Jōdo Shinshū (浄土真宗 "True Pure Land School"), also known as Shin Buddhism, was founded by the former Tendai Japanese monk Shinran Shonin (1173-1263), himself a disciple of Honen (1133-1212). Both Shinran and Honen saw the age they were living in as a degenerate time where human beings could no longer extricate themselves from Samsara (the cycle of birth and death) through their own power of jiriki (自力); therefore, Shinran advocated reliance on tariki (the other power (他力) of Amida Buddha) in order to attain liberation. Like other schools of Pure Land Buddhism, the central focus of Jodo Shinshu is devotion to Amida Buddha manifested through a chanting practice called the nembutsu (mindful recitation of the phrase Namu Amida Butsu meaning "I take refuge in Amida Buddha".)
Shinran eventually established his own distinct Pure Land school, which taught that only nembutsu practice was necessary for liberation so other traditional practices were no longer needed for Buddhists.
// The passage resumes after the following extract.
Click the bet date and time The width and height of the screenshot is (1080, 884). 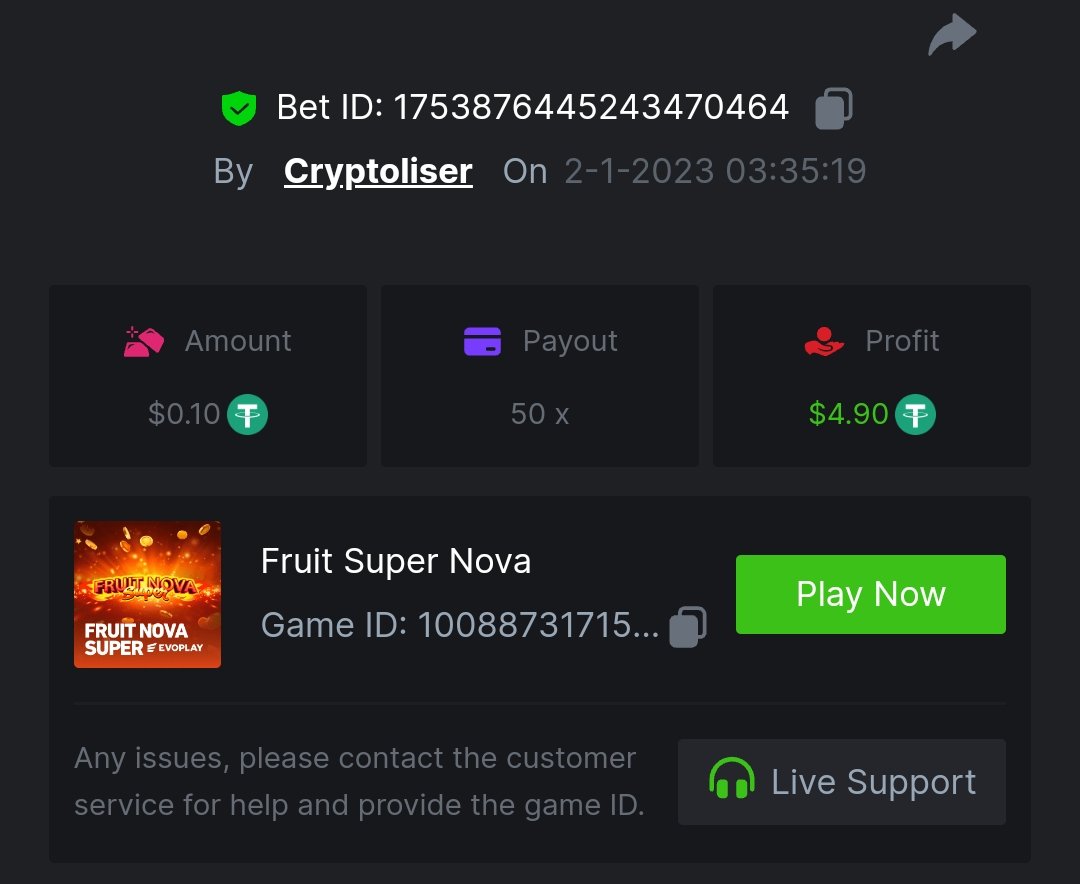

In contemporary times, Jodo Shinshu is one of the most widely followed forms of Buddhism in Japan. Today, there are ten distinct sects of Jodo Shinshu, and all ten schools will commemorate the 750th memorial of their founder, Shinran Shonin, in 2011 in Kyoto, Japan.
Shinran Shonin (shonin means eminent priest) (1173-1263) lived during the late-Heian early-Kamakura period (1185-1333), a time of turmoil for Japan when the Emperor was stripped of political power by the Shoguns. Shinran's family had a high rank at the Imperial court in Kyoto, but given the times many aristocratic families were sending sons off to be Buddhist monks instead of having them participate in the bakufu ("tent") government. When Shinran was nine (1181) he was sent by his uncle to Mt. Hiei, where he was ordained as a Tendai monk. Over time, Shinran became disillusioned with what Buddhism in Japan had become, foreseeing a decline in the potency and practicality of the teachings espoused.[1]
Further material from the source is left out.